Look out for warning signs like mood changes, more alcohol consumption, being irritable, poor sleep, not caring about their appearance etc.

Challenge the person about their behaviour in a firm and not confrontational way as arguing can make things worse. Try to help your partner admit there’s a problem, because only then can recovery begin.

Listen well, especially when your partner starts talking about things that concern you and you want to answer back. Encourage your partner to open up, and be prepared to face uncomfortable issues.

Show them that you are open-minded and prepared to consider every possibility, but don't go along with major, life-changing decisions they want to make while they are feeling low. They may see things differently as they recover.

Don’t say things like everything is alright with them and you don’t understand why they feel so low. This does not help.

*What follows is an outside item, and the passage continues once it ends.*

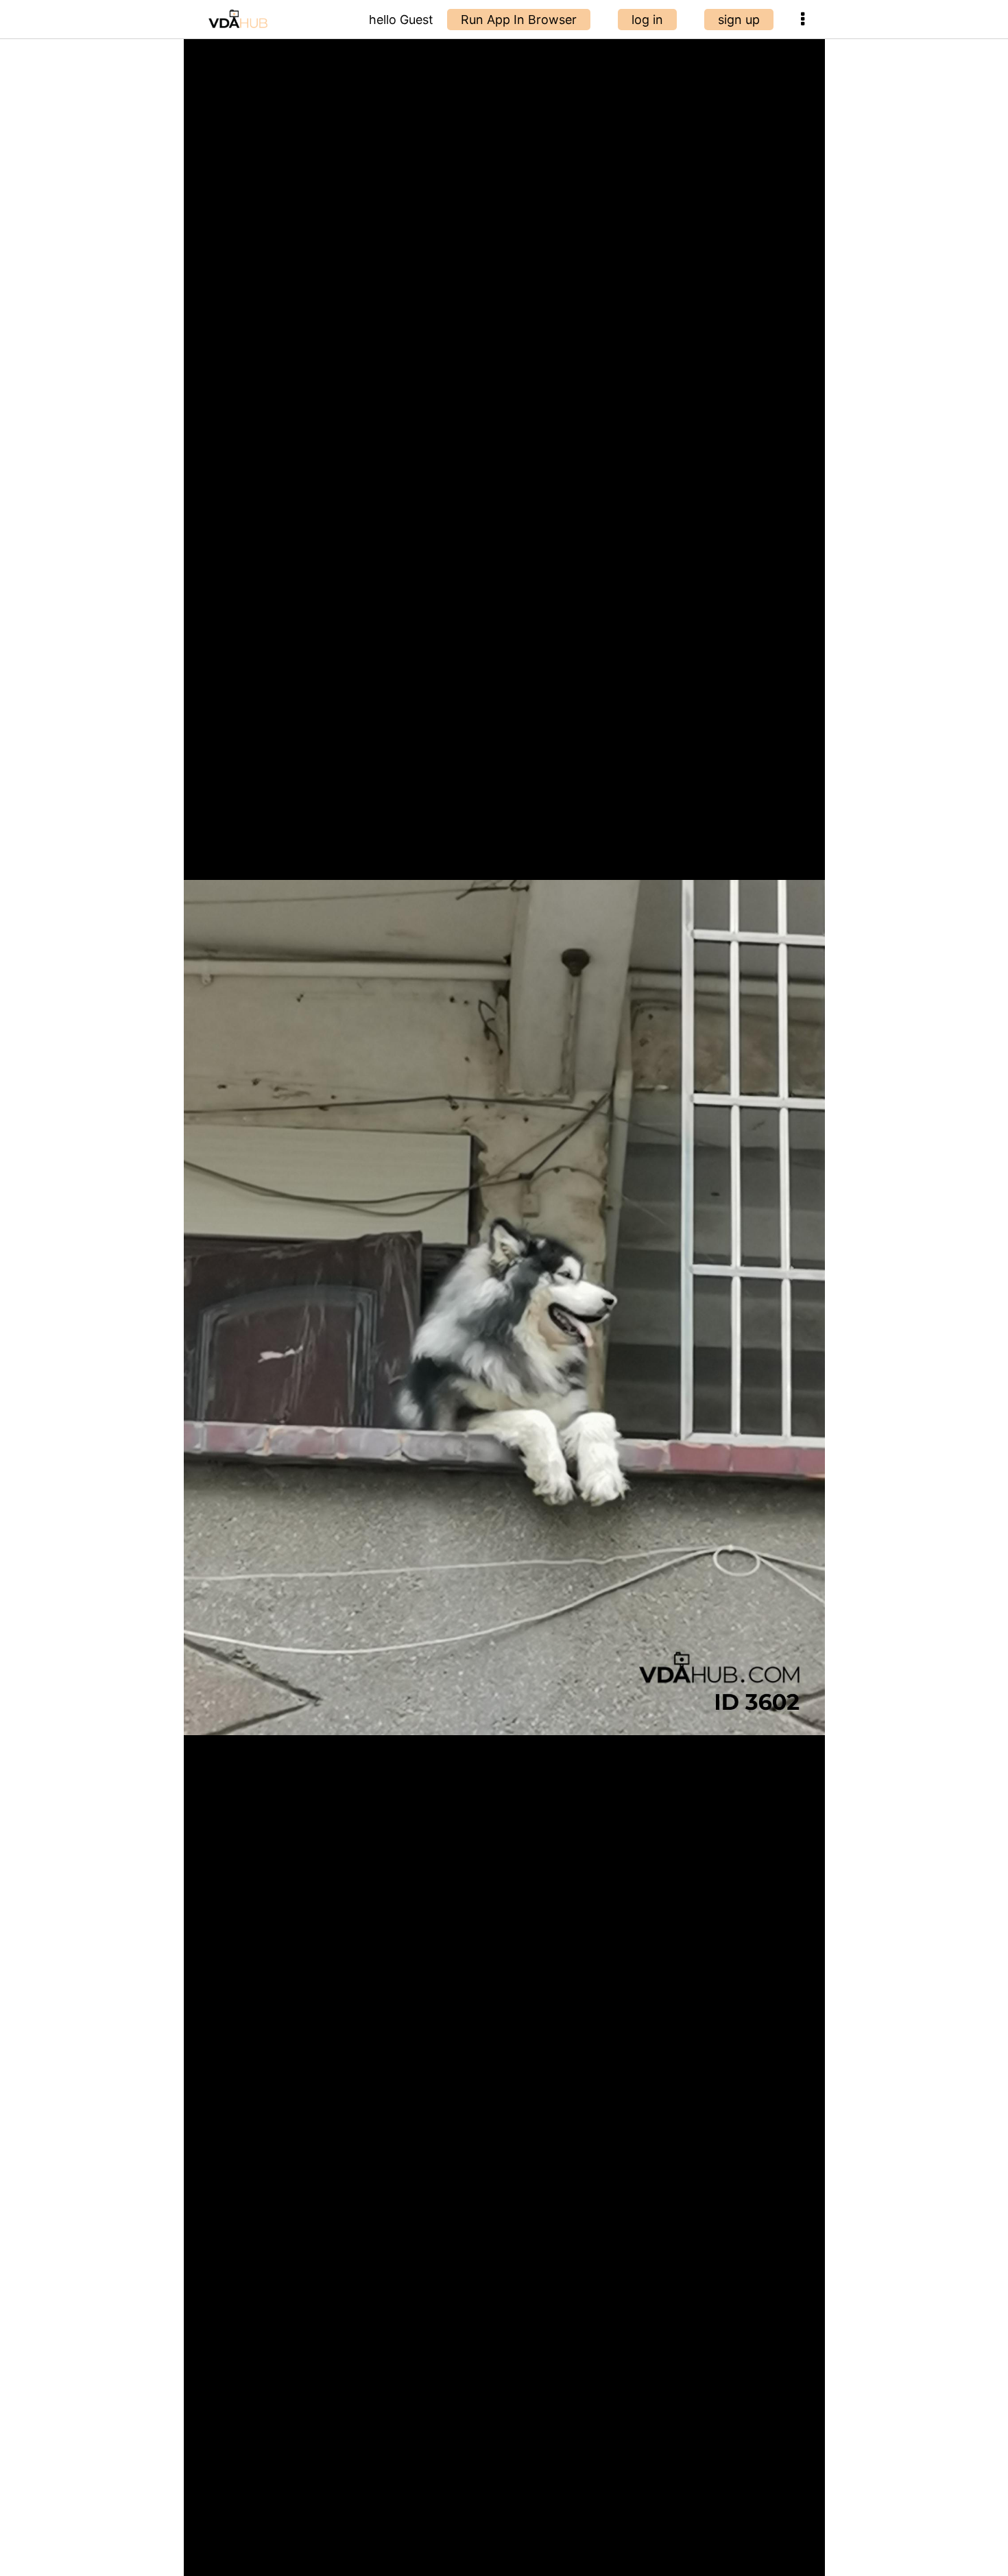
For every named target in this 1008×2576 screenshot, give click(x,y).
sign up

Do little things that show your partner you care for them and nurture them. Make time to be together. Understand that your partner is unwell and may not be able to do many of the things they would normally achieve without effort.

Try to encourage them to set small goals that are achievable. Encourage exercise and doing things. Many depressed people stop going out and slowly stop doing things.

One of the key ways to help with depression is doing things and keeping mentally and physically active. Try to encourage them to do small things that bring pleasure.

Don’t ignore your own health as carers can get depressed too. Do things that make you feel good.